Michelle Herpolsheimer is an unlikely runner.
She routinely runs more than 100 miles a month, a goal she’s attained for more than two years.
In 2012, she ran half-marathons in San Francisco and Las Vegas, as well as two in Wichita. She now is training for her first full marathon April 27 in Nashville.
Although these would be major accomplishments for anyone, they are even more impressive when you consider Michelle is living with the debilitating lung disease, cystic fibrosis.
CF is an inherited chronic disease that affects about 30,000 children and adults in the United States. It causes the body to produce an unusually thick, sticky mucus that clogs the lungs and sometimes blocks the pancreas, stopping the flow of enzymes that help the digestive tract break down and absorb food.
Michelle was adopted at birth. She was diagnosed with cystic fibrosis at 3 months, after her mother kissed her and noticed her skin tasted salty — one of the tell-tale signs of the disease.
As a child, Michelle also dealt with digestive issues and at 17 she was diagnosed with celiac disease, an autoimmune disorder marked by an intolerance to gluten in wheat and other grain products.
As she became an adult, she began to experience more lung issues and began to realize how important it would be to keep her lungs healthy. She decided she needed to exercise more and began running in November 2010. She started with walking and lightly jogging to build up her endurance. Her first goal was to train for a 5K, and she ran in the Susan B. Komen Race For the Cure in September 2011.
“Michelle’s level of dedication shows she takes her health very seriously,” says Janel Harting, MD, a pulmonologist who sees Michelle in the Via Christi Cystic Fibrosis Clinic in Wichita. “When you’re growing up, you just want to be like everybody else. It takes somebody special to see the future when she’s just 16, and to work that hard to manage her health.”

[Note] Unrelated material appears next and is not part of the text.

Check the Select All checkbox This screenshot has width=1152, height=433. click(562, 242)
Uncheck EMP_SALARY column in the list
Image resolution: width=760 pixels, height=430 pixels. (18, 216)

Every three months, Michelle visits the CF Clinic, one of several specialty clinics Via Christi offers in Wichita. During her appointments, a coordinated team including physicians, nurses, respiratory therapists, a dietitian, a social worker and a psychologist help Michelle manage her condition.
“It’s a wonderful service for people living with cystic fibrosis,” Michelle says. “Everybody is in one place so they can address all your needs at one time during your appointment.”
Despite all she’s gone through, Michelle continues to have a positive outlook on life.
“I’ve accepted I have cystic fibrosis and have never let it dictate my life,” she says. “Whatever you’ve been dealt, you still have to live your life.”